The task:
Write the records out once more, so that nothing differs from the original.

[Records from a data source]
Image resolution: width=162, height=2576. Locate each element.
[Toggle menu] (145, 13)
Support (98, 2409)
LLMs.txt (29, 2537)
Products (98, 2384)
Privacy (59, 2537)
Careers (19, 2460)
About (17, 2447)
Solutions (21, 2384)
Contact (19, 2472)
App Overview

Output of the task:
Image resolution: width=162, height=2576. Locate each element.
[Toggle menu] (145, 13)
Support (98, 2409)
LLMs.txt (29, 2537)
Products (98, 2384)
Privacy (59, 2537)
Careers (19, 2460)
About (17, 2447)
Solutions (21, 2384)
Contact (19, 2472)
App Overview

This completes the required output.